Gölge verenle vermeyeni ayırmak
lazımdı. Faydalıyla, faydasızı da. Ayırmak o kadar zor ki! Ayırmak öylesine
zahmetli ki! Benim gücüm nedir ki? Sabrımın ölçüsü kaç dirhem bilmem ki? Bu
noktada sorular çoğaldıkça mağlubiyet çukurunun kıyısına gidip gidip geliyor
insan. Ne acı… İşbirliği, el birliği uçup gidiyor laf kalabalığında. Hey gidi
hey!...
Zafer sahibi olmak isteyince
yorulmayı göze almak gerek. İrfan sahibi olmak içinde okumak yazmak. Gördünüz
mü iddialı lafları. Gördünüz mü yara deşen adamı. Hay Allah!...

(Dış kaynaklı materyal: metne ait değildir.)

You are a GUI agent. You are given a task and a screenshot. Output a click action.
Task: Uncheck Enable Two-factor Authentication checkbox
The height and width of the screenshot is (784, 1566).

İlkokul öğretmenim yazmaya en
kolayından başlatmıştı. Sonra karmaşık bir sürü işaret. Zorundan başlatsaydı
öğrenmem ne kadar zahmetli olurdu. Zoru görenin, zorlanacağı muhakkaktı. Hatta
zorlayacağı da. Okuyup yazmasam düşüncem bile güdük kalırdı. Güdük düşünceyle
edebi terbiyeden söz etmek mümkün olmazdı kardeşim!
Bizim dairede on kapıda on anahtar.
Aman yarabbi! Şangır şangır maşallah. Anahtarları düğün yerine götürsen zile
gerek olmaz sanırım. Ne yaparsınız ki bir anahtar bir diğer kapıyı açmaz
yapısının gereği. Ya anahtar olarak edep, irfan hangi kapıyı açmaz ki. Dünyanın
öbür ucunda bile kutup noktasıdır bence. Bu yüzden artıyor edebe, irfana karşı
hayranlığım. Bu hayranlık içimi doldurdukça yüreğim genişliyor. Genişlerken
daraltıyor kaynaş otları.
Okumayı öğrenmek için dinlemesini
bilmek gerek. Bu noktada önem kazanıyor büyük dedemin hikâyeleri. Aklıma
üşüşüyor gümbür gümbür sözleri. Edebi olmayan irfan, tek başına neye yarar ki?
Bu yüzden gürülder kimiler. Bu yüzden yakıp yıkarlar. Bu yüzden gözyaşı
emiciliği yaparlar. Offf, of!.. Oflarım ahlara denktir benim. Oflarım, ah
etmenin bir başka sürümüdür açıkça. Yılgınlığımsa değildir asla.
Toprakla uğraşılarım çok şey
öğretti çok!... Sabrı belledim önce. Beklemeyi belledim akıl hanemde. Beklerken
gördüm nice arsızlığı. Beklerken, edebin kimilerinde yüklenmiş güçle yok
oluşunu uzun uzun seyrettim. Ki onların edebi kıt irfanı zayıftı zaten. Vah ki
vah! Beklerken çoğaldı umutlarım. Beklerken gördüm kaynaş otlarının son
yıkılışını çok vakit.
İnsan okumasını öğrendikçe,
dinlemesini bildikçe anlıyor çok şeyi. Anladıkça hikâyeler çoğalıyor dilinizde.
En dramatik piyesler bile tane tane dillenip çıkıyor önünüze. Çıktıkça,
sonbahar gecesindeki ayla, İlkbahar gecesindeki ayın ayırdın da oluyorsunuz.
Biri gam, biri neşe diyorsunuz yazının bu noktasında.
“Yine gam yükünün kervanı geldi”
şarkısının ezgisi dilinizdeyken, sabır taşını göğsünüze yapıştırıyorsunuz,
yorulsanız da… O kadar, o kadar işte! Nereden nereye…. Sağlıcakla.